─── GIVEN ENTRIES
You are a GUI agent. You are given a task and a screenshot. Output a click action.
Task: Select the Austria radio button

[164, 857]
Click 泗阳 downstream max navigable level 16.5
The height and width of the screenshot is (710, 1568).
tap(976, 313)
──────
PROMPT | Output the records in full, exactly.

WRITTEN RESPONSE |
You are a GUI agent. You are given a task and a screenshot. Output a click action.
Task: Select the Austria radio button

[164, 857]
Click 泗阳 downstream max navigable level 16.5
The height and width of the screenshot is (710, 1568).
tap(976, 313)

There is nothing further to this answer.